Георгий Михайлович не снимается в кино с 1994 года. Выступает в концертах «Юморина» в бывшем Театре-студии киноактера – это единственное место, где старые комики еще могут заработать. Помню, как несколько лет назад я впервые встретился с Вициным именно там, за кулисами. Естественно, стал просить его об интервью, а он, естественно, отнекивался. Прохаживались мы взад-вперед по узкому коридорчику мимо сидящего в кресле Георгия Павловича Менглета. «У меня в жизни осталось три пути, – бубнил Вицин. – На сцену, в кровать да в туалет!» – «Так ведь еще и попасть надо!» – вставил слово Менглет. – «Да, на эту сцену еще и попасть надо», – согласился Вицин. А Менглет отмахнулся и тоскливо бросил: «Да я про туалет!..» И старики расхохотались.

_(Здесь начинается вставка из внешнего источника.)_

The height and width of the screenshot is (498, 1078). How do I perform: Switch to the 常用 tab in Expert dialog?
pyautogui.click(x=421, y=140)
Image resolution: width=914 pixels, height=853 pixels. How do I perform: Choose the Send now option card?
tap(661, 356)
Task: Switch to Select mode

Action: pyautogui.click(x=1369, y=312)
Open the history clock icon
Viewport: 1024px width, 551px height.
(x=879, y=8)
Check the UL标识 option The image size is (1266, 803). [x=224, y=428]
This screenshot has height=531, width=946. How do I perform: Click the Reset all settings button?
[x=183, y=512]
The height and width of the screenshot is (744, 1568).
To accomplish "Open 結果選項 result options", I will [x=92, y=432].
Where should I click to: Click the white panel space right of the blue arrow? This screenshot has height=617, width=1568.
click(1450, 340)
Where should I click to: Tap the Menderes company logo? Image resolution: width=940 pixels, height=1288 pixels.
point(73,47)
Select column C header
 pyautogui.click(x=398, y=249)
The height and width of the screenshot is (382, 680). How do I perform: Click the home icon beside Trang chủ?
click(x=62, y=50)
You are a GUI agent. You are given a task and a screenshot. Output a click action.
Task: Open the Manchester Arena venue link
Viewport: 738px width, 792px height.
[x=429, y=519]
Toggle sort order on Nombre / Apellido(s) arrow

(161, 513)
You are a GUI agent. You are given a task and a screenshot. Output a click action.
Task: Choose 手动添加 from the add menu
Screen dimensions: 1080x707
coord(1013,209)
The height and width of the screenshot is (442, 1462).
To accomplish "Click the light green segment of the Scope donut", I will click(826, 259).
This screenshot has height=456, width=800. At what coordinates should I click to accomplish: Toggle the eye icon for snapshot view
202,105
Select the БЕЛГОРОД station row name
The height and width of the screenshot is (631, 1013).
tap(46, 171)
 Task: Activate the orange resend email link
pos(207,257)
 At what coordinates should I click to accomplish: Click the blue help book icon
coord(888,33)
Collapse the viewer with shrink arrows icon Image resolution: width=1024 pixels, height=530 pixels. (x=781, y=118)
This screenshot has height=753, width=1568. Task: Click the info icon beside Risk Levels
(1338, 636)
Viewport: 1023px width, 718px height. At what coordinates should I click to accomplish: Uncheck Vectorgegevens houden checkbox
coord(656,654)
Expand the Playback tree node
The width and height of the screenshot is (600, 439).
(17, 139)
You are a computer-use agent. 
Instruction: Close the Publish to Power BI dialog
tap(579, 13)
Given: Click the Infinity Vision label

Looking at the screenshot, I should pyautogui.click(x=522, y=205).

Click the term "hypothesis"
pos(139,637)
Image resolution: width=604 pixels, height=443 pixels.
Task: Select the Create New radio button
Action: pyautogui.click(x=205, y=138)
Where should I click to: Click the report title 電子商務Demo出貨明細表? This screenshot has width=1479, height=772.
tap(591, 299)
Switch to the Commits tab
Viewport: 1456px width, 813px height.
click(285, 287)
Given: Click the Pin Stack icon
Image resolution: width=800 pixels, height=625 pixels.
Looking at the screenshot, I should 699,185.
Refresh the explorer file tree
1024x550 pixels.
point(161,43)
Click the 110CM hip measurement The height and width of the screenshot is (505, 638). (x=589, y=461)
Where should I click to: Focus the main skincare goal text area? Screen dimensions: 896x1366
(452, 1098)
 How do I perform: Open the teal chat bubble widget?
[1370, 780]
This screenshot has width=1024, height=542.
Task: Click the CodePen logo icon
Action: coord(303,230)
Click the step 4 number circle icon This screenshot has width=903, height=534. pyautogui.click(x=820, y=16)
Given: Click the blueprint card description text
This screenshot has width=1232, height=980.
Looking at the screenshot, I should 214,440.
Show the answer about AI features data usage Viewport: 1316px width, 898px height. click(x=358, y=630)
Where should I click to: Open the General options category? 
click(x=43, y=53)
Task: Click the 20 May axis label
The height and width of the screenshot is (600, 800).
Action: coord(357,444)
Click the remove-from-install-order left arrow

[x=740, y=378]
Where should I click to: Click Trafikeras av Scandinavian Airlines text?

– Вы сами человек неординарный, с собственной философией, взглядами на жизнь, на общество. Как вам удавалось спокойно жить в нашей стране с таким оригинальным мировоззрением?

– Так нельзя же все принимать всерьез. Даже жизнь... В годы моей озорной театральной юности один пожилой актер, утомленный жизнью и трагическими ролями, глядя на мои «ужимки и прыжки», мрачно, с некоторым пафосом произнес: «Обезьянка... Дурачок... Шут гороховый!»